MIASTO
Co z Doliną Silnicy? Jeszcze w tym roku konsultacje społeczne
Najpierw jako radna, teraz jako zastępca prezydenta, Agata Wojda wciąż monitoruje temat Doliny Silnicy, walcząc o jej rewitalizację. Choć teren nie należy do łatwych, a pracy jest wiele, wszystko powoli zaczyna zmierzać w dobrym kierunku.
Zlokalizowana pomiędzy aleją IX Wieków Kielc, a ulicą Jesionową Dolina Silnicy to urokliwe, ale bardzo zaniedbane miejsce. - Chodniki są w fatalnym stanie, brakuje ławek, a istniejące są często dezelowane, brakuje koszy na śmieci, a oświetlenie jest niewystarczające – wylicza wiceprezydent Agata Wojda. Jednocześnie przyznaje, że w ostatnich latach w Dolinie zaszło wiele pozytywnych zmian takich jak stworzenie strefy relaksu, zainstalowanie toalety czy zagospodarowanie zieleni od strony alei IX Wieków Kielc.
- Działania te mają jednak charakter punktowy. Nadal na realizację czeka koncepcja parku wodnego z 2016 roku, która nie doczekała się nawet dokumentacji technicznej. Mam świadomość, że rewitalizacja Doliny Silnicy to duże i kosztowne przedsięwzięcie, które musi zostać rozłożone na lata. Jednak miasto już teraz powinno przystąpić do działań koncepcyjnych, żeby być gotowe na możliwość pozyskania środków zewnętrznych – stwierdza.
Wspomniana koncepcja parku wodnego zakłada zagospodarowanie terenów podmokłych od strony ulicy Wiosennej poprzez stworzenie drewnianych pomostów, łąk kwietnych i oczek. Projekt odnosi się tylko do małego fragmentu Doliny Silnicy jednak, jak zaznacza wiceprezydent, będzie on brany pod uwagę przy opracowywaniu całościowych planów.

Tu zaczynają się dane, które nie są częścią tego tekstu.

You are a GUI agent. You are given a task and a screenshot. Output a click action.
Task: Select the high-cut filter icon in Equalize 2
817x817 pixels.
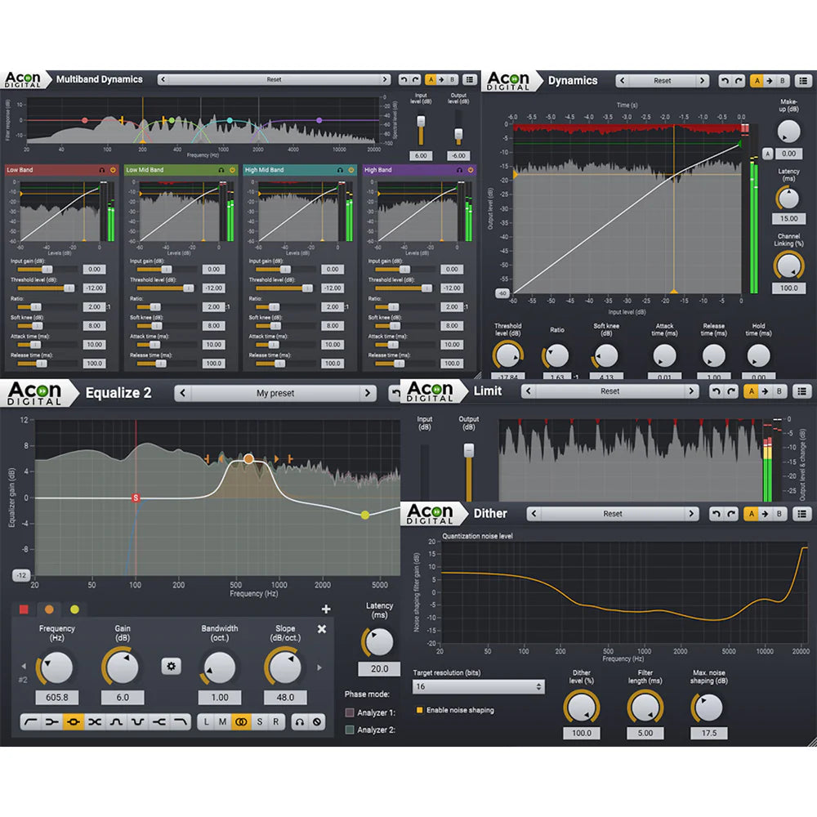(180, 722)
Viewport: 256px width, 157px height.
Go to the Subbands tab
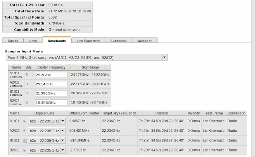118,41
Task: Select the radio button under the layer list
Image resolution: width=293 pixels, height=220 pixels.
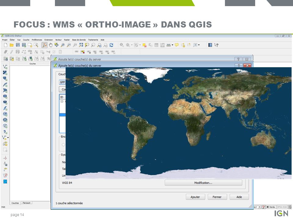Action: [x=63, y=145]
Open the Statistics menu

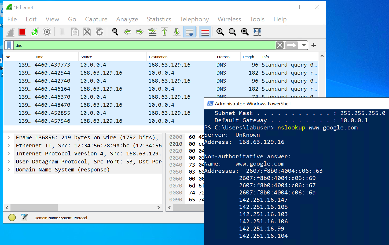pos(159,19)
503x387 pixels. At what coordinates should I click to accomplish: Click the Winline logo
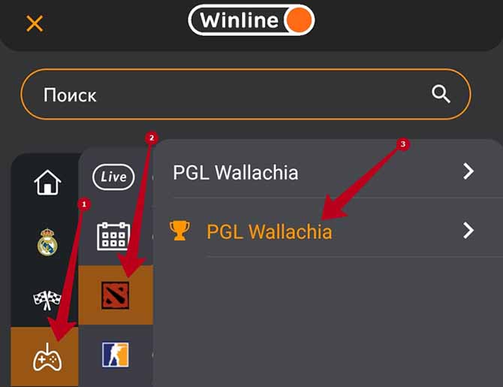point(252,20)
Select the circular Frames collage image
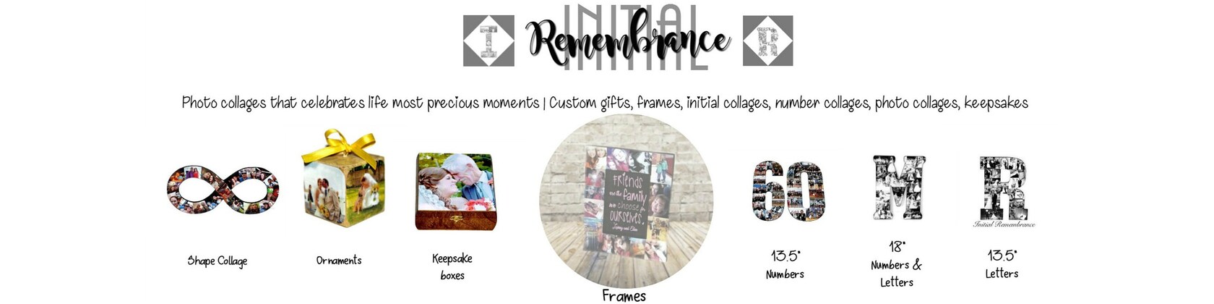 (x=626, y=200)
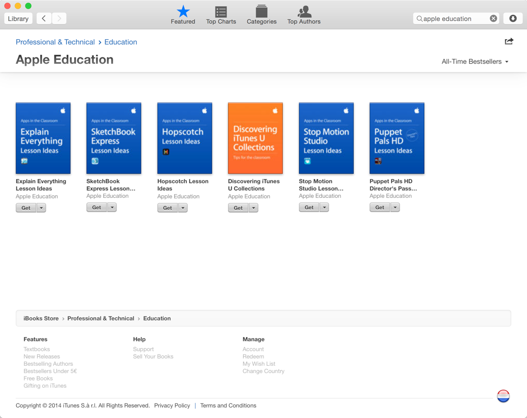Click the downloads arrow icon
This screenshot has height=418, width=527.
pyautogui.click(x=513, y=18)
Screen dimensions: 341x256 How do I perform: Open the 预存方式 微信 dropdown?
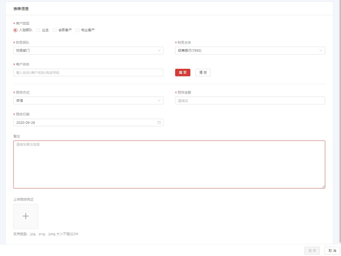[x=88, y=100]
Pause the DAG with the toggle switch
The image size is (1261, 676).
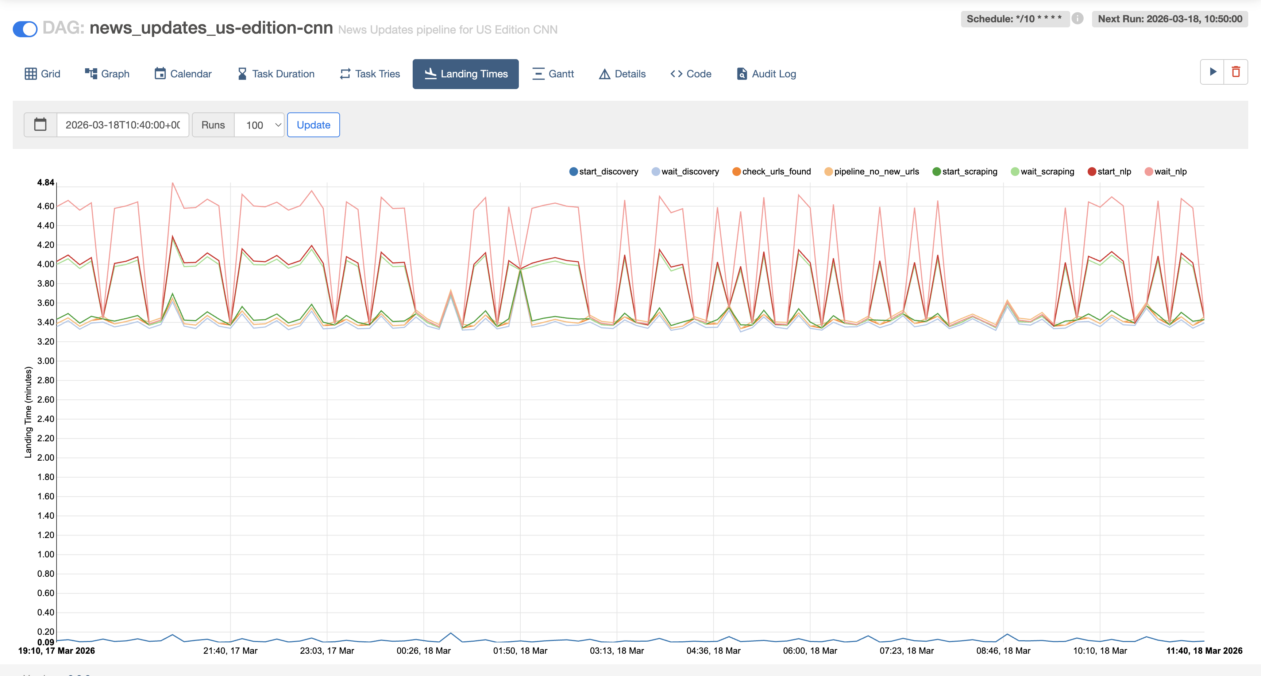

- Ta koncepcja od 2016 roku leży w szufladzie, natomiast mamy świadomość, że ona jest. Zamierzamy wkomponować ją w plan zagospodarowania całej Doliny Silnicy – informuje Wojda.
Zgodnie z zapowiedzią prezydenta Bogdana Wenty, jeszcze w tym roku mają zostać przeprowadzone szerokie konsultacje społeczne dotyczące przyszłego zagospodarowania Doliny Silnicy. Agata Wojda trzyma rękę na pulsie i regularnie inicjuje spotkania w tej sprawie. Ostatnie odbyło się po weekendzie majowym.
- Chcemy, żeby to był projekt, który będzie wyrazem oczekiwań mieszkańców, ale też zachowujący charakter tego niezwykłego miejsca. Dlatego spotkaliśmy się w gronie specjalistów z różnych dziedzin: architektów, społeczników, architektów krajobrazu, którzy dyskutowali o tym, jakie są możliwości formalno-organizacyjne, ale też mówili o swoich oczekiwaniach. Chcemy jeszcze odbyć kolejne takie spotkanie, żeby ustalić zakres pytań i zagadnień, które należy poruszyć z mieszkańcami. Mam nadzieję, że już niedługo będziemy mogli spotkać się z nimi „w terenie” i wspólnie opracować najlepsze koncepcje i rozwiązania – tłumaczy wiceprezydent Wojda.